GANTT, P. J. Sherwood and Burgess, JJ., concur.

OPINION

GANTT, P. J.

This is an action to recover three thousand dollars for breach of contract.

The case was tried to Judge Spencer in the circuit court of the city of St. Louis, without the intervention of a jury. The petition is in these words (omitting caption):

"Plaintiff states that defendant is and was at all the times hereinafter mentioned a corporation organized and existing under the laws relating to the incorporation of railroads and engaged in the business of a common carrier. That plaintiff and others having property interests and residing along the line of said railroad procured, by voluntary contributions, the sum of $ 3,000, which was deposited with plaintiff as trustee, to the end that plaintiff should procure additional passenger train service between the city of St. Louis and Ferguson station, St. Louis county, Missouri. That thereafter plaintiff, in his capacity as trustee, entered into an agreement, to-wit, on or about the 8th day of March, 1890, with defendant, which is in words and figures as follows, to-wit:

"St. Louis, March 8, 1890.

"'Received of Charles H. Sawyer, trustee for all subscribers to a fund raised by the residents and others along the line of the Wabash railway between Vine street, St. Louis, and Ferguson, St. Louis county, Missouri, the sum of three thousand dollars; in consideration of the payment of which sum the Wabash Railway Company (a corporation of Missouri), for itself, its successors and assigns, hereby agree to put on and run permanently after the first day of April, 1890, an additional passenger train service between Vine street, St. Louis, and Ferguson, St. Louis county, Missouri, as per the following schedule:

Leave St. Louis (Vine St.)

Arrive at Vine St.

6:50 a. m.

6:45 a. m.

8:45 a. m.

8:00 a. m.

11:10 a. m.

8:40 a. m.

3:55 p. m.

10:35 a. m.

5:30 p. m.

3:45 p. m.

6:20 p. m.

6:15 p. m.

11:15 p. m. (Wed. and Fri.)

7:50 p. m.

Leave St. Louis (Vine St.)

Arrive at Vine St.

8:45 a. m. (Sundays)

8:40 a. m.

1:30 p. m.

10:35 a. m.

2:45 p. m.

2:30 p. m.

5:45 p. m.

5:35 p. m.

"'The above schedule may from time to time be modified by the Wabash Railway Company, as to the arrival or departure of trains so as to not conflict with the schedule time of its through passenger trains; but these modifications shall not in any event work an abandonment or discontinuance of any of the trains mentioned or called for in the above schedule.

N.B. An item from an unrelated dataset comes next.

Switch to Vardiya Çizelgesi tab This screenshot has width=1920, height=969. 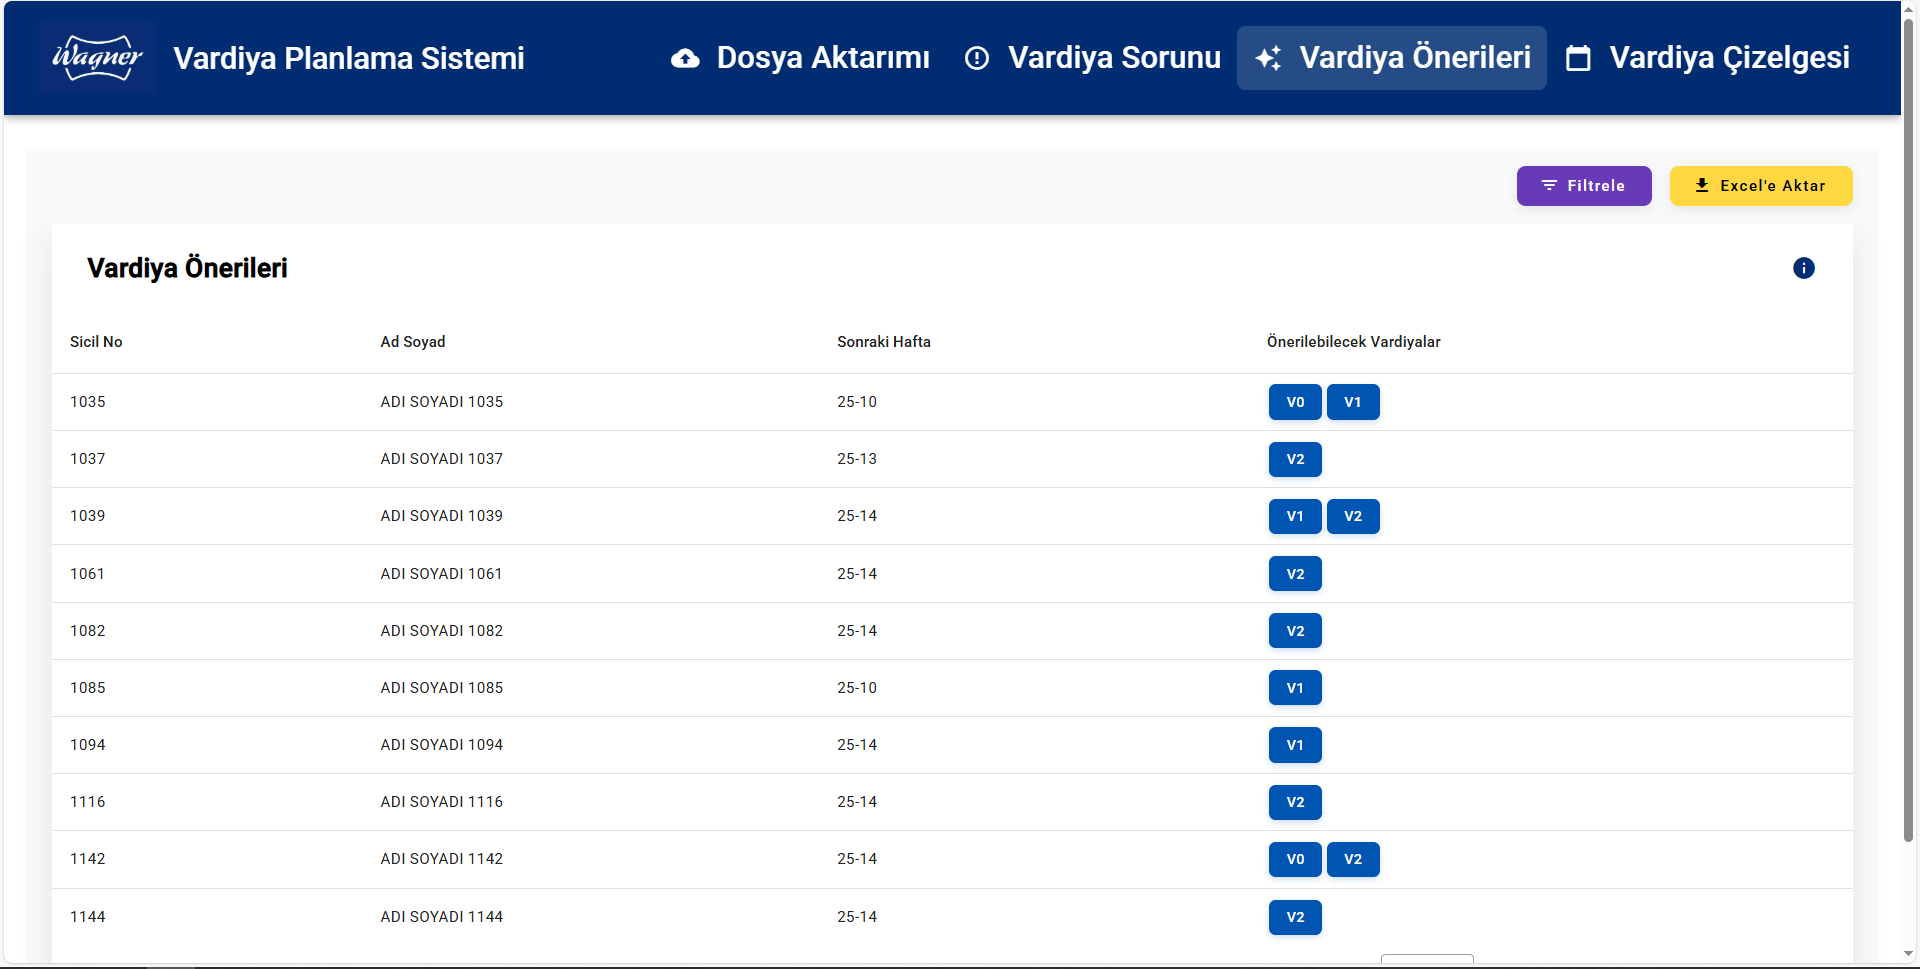[1708, 58]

"'It is expressly understood and agreed between the parties hereto that said Wabash Railway Company may terminate this contract and relieve itself of all liability on account hereof, by refunding or offering to refund to said Charles H. Sawyer, or the parties for whom he is trustee, the said sum of three thousand dollars.

"'Wabash R. R. Co.,

"'By Chas. M. Hays, General Manager.'

"That by the terms of said agreement, which is herewith filed and marked exhibit 'A,' and in consideration of the sum of $ 3,000 paid to said defendant, said defendant agreed and undertook to run trains between the city of St. Louis and said Ferguson station on the time schedule mentioned in said agreement. That thereafter defendant began and continued to operate the trains in conformity with the schedule above mentioned until about the 1st day of April, 1896, at which date the defendant ceased to run the 11:15 p. m. Wednesday and Friday train, known as the "theatre train," and though often requested by plaintiff, has failed and refused to run or operate any passenger train on said schedule time of 11:15 p. m., or at any hour or time that could be used as a night theatre train, between said Vine street and said Ferguson station. That defendant has declared that it will not longer operate and run a train on the schedule time of 11:15 p. m., and will not run or operate any other night train that could be used as a substitute therefor. That by reason of said acts and declarations on the part of defendant it has elected to terminate the contract above mentioned and has terminated said contract. That plaintiff thereupon demanded of defendant the return to him of the said three thousand dollars previously paid to it in accordance with the terms of said contract, but defendant though often requested has failed and refused and still fails and refuses to return said sum or any part thereof. Wherefore plaintiff prays judgment against said defendant for the sum of three thousand dollars with interest since April 1, 1896, and his costs herein."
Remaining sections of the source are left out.